Reality check

IRAN’S new President, Mahmoud Ahmedinejad, has unveiled his new cabinet. Iran watchers were after all right in prophesying that the new leader, demonised as a hardliner by the Western media, would choose men and women moulded in his own mirror image. Like Ahmedinejad, the new ministers identify with the ideals of Islamic Iran.



Without getting sidetracked by totally misleading adjectives like hardliners and moderates, what should concern the world, particularly this part of the world, is what direction Iran will take under President Ahmedinejad and his team. And, more importantly, if Iran’s new leaders are conscious of changing geopolitical realities and formidable challenges confronting Iran today.

Ahmedinejad’s rhetoric during the presidential election campaign can be forgiven as political expediency. But now that he is the president of a big nation of 70 million people, he should be more restrained and reasonable in his words and actions.

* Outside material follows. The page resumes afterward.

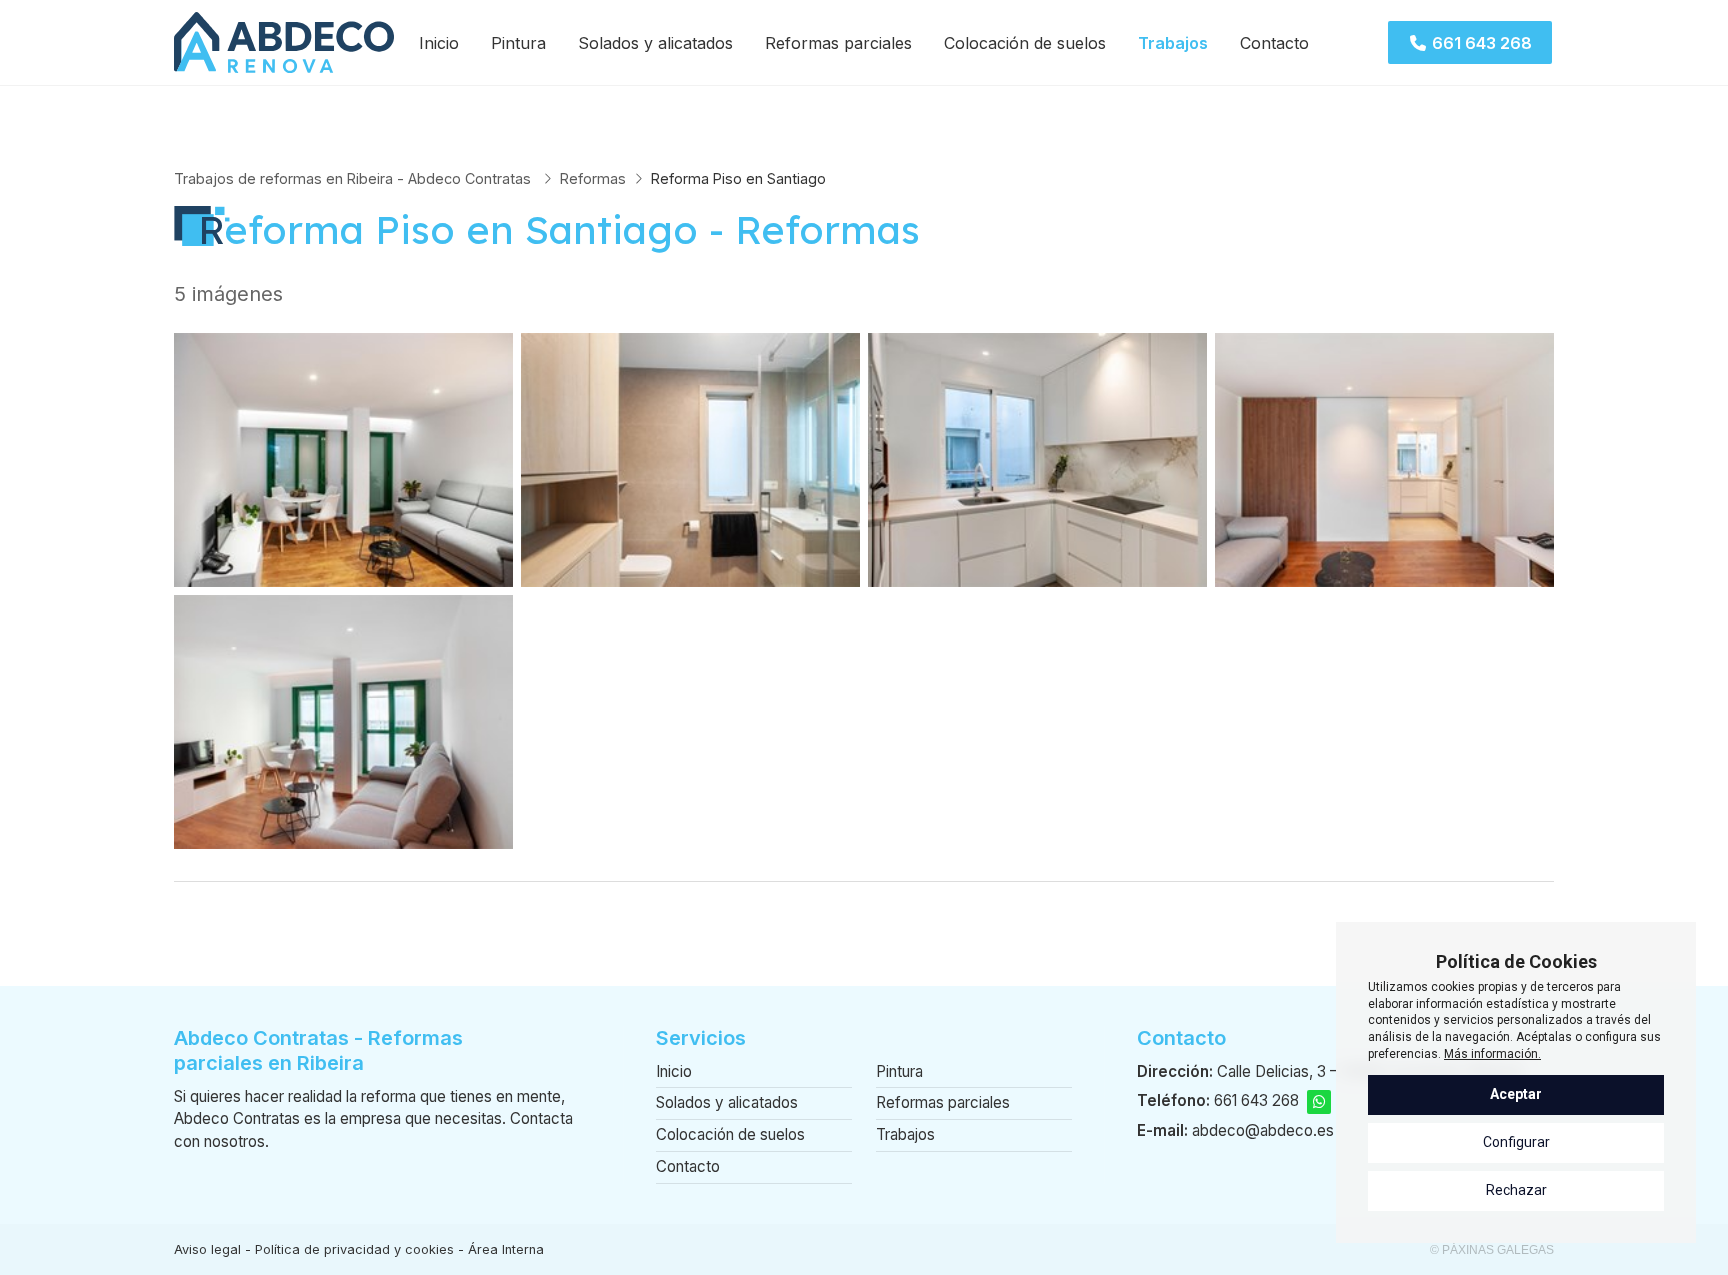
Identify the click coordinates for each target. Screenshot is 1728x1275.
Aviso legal (207, 1249)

Iran’s toughened stance on the issue of its nuclear programme goes to underscore the confrontationist approach of the new leader. The totally unnecessary confrontation with the West and the United States over the issue does not inspire confidence in the leadership of President Ahmedinejad. The collision with the West could lead to retaliatory economic and political action against Iran.

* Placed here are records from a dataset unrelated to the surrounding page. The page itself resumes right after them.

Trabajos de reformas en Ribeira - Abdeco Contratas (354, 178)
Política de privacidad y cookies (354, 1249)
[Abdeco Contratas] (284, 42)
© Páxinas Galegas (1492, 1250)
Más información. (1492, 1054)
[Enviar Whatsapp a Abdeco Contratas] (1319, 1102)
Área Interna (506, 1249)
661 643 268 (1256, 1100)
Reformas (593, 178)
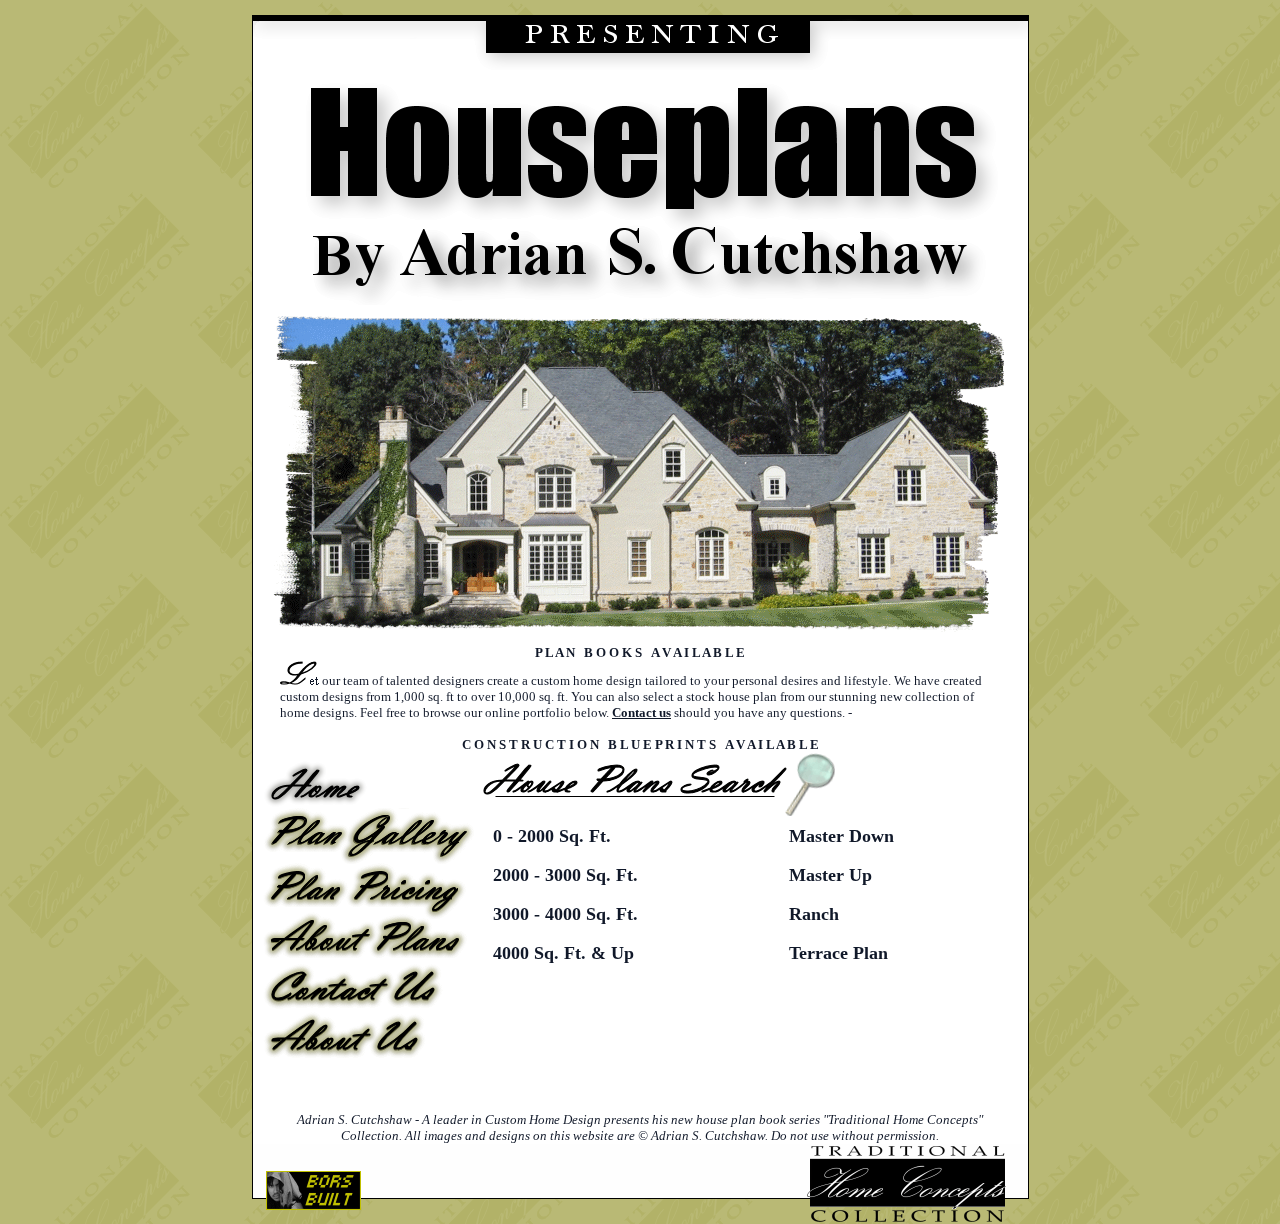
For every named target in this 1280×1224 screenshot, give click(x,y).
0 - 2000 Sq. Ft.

Can the already isolated Iran afford economic sanctions and, possibly, military action? We are not talking about the regime or its immediate supporters. At stake is the future of a nation of 70 million people. As their leader and CEO of Iran, Ahmedinejad should think long and hard before throwing Iran on a dangerous collision course with the rest of the world. Can his people, already paying the price for decades of economic mismanagement, afford a full-fledged showdown with the West? Is the new leader serving Iran’s and its people’s best interests by chasing the chimera of nuclear power particularly when many in the country are still denied the basic amenities of life such as food, water and security?

Iran’s new leaders, elected representatives of the people, mustn’t forget that eventually they will have to account for their actions. They must take into account all possible consequences before embarking on a risky and costly adventure.

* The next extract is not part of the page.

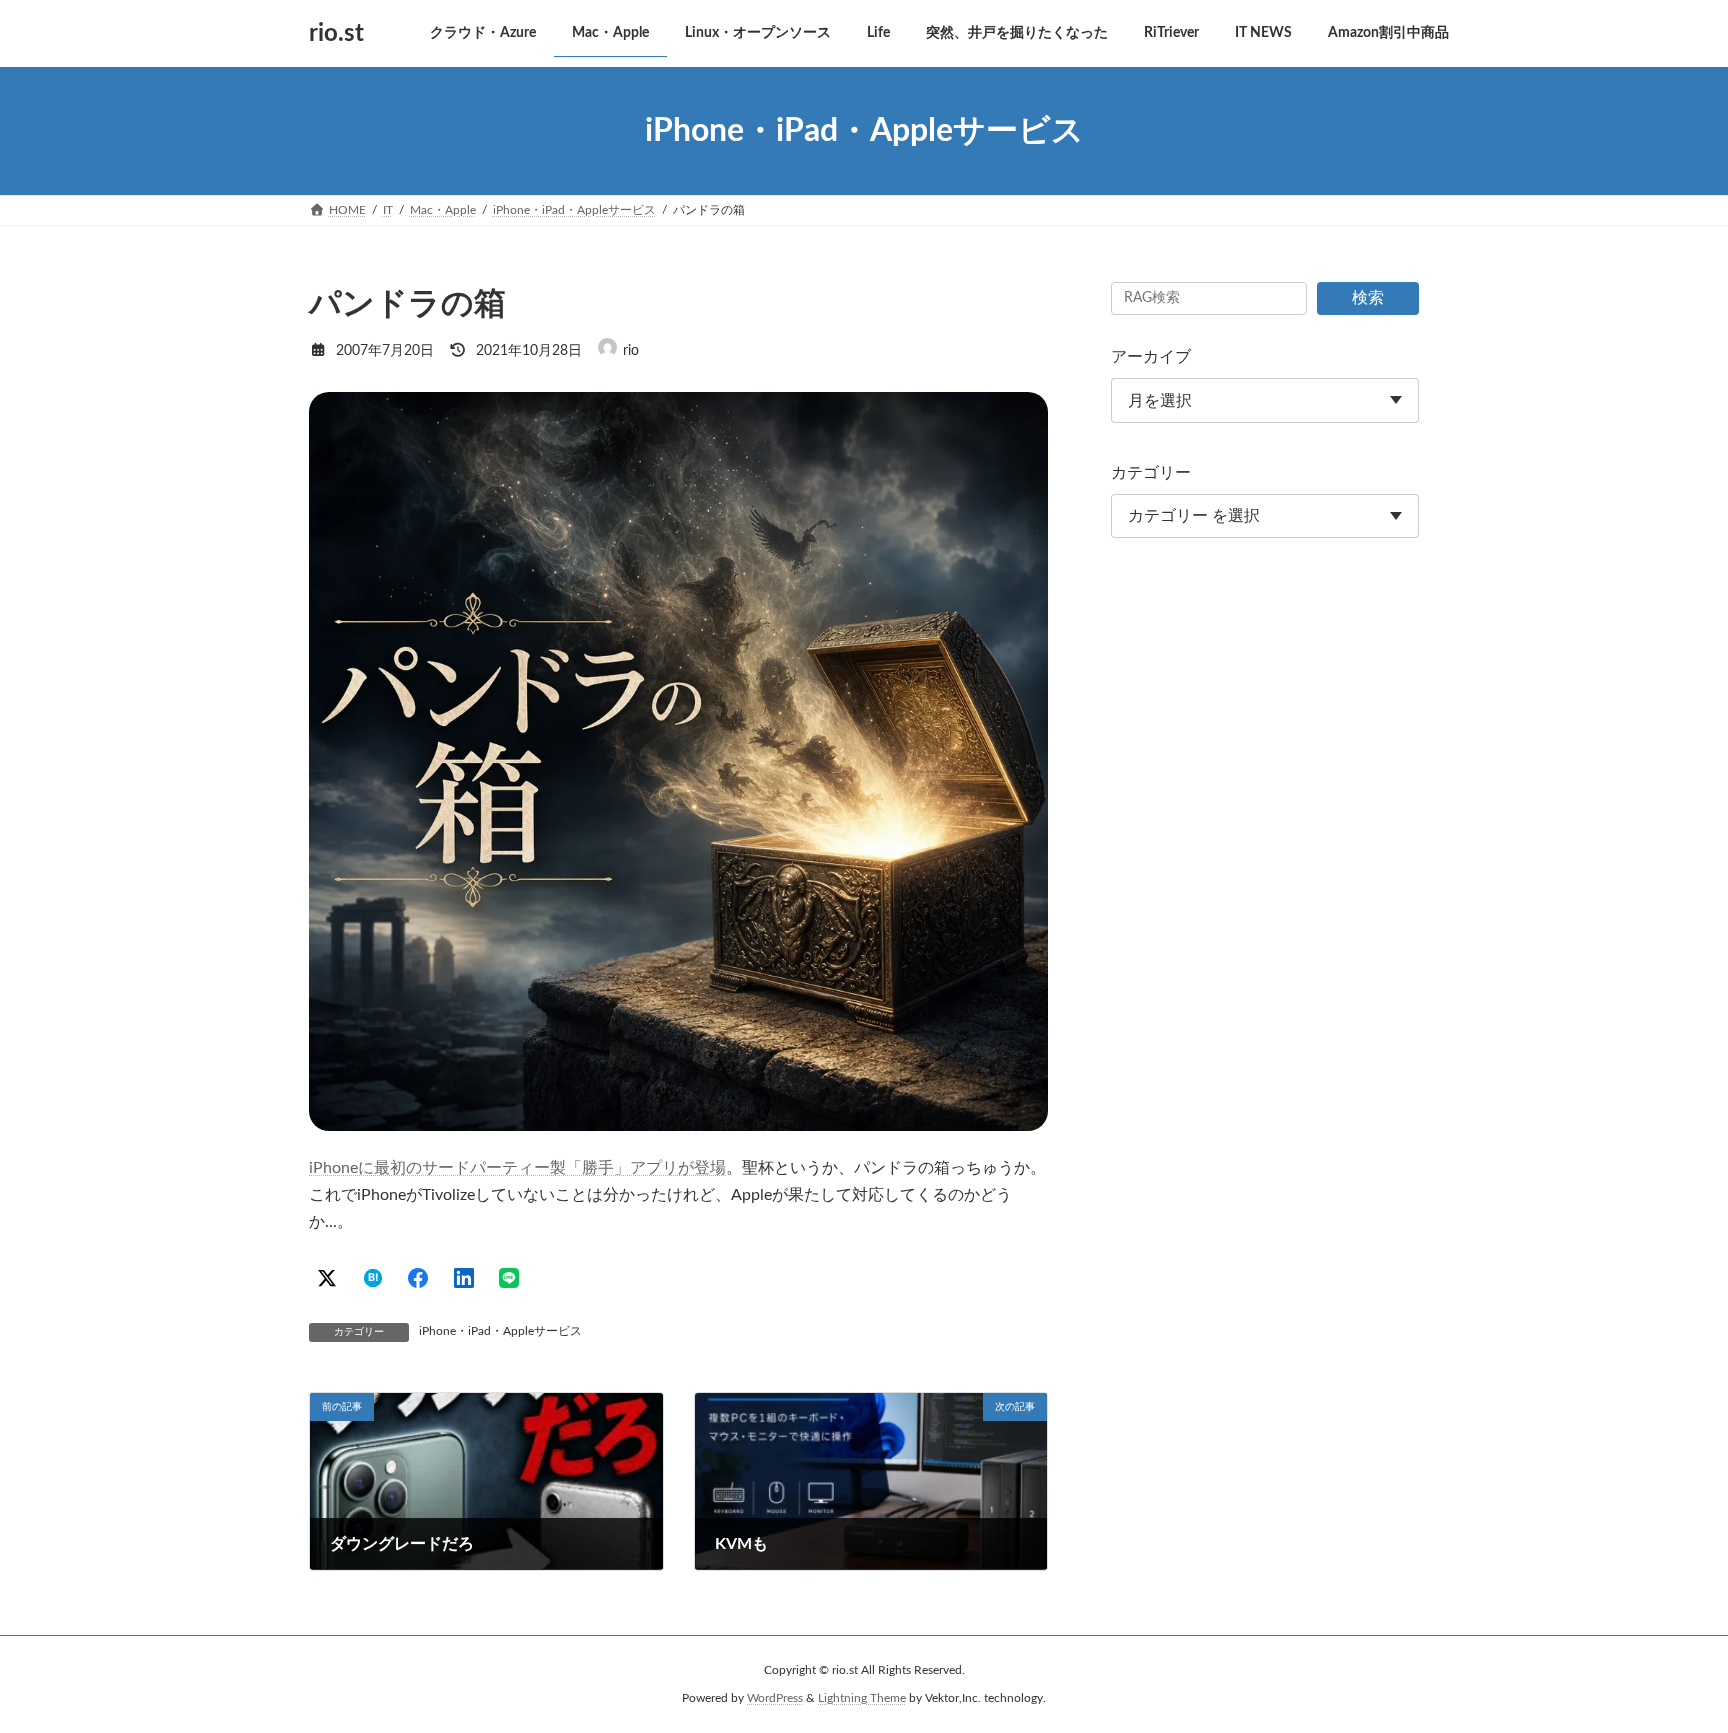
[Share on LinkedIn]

President Ahmedinejad and his ministers, instead of pursuing the delusions of grandeur, would do well to address themselves to the job for which they have been chosen. Iran needs to make a fresh start, not by acquiring military muscle but by helping its people become self-reliant, prosperous and at peace with themselves. The new leaders would best serve their country and people by mending Iran’s ties with the world and restoring its rightful place in the comity of nations.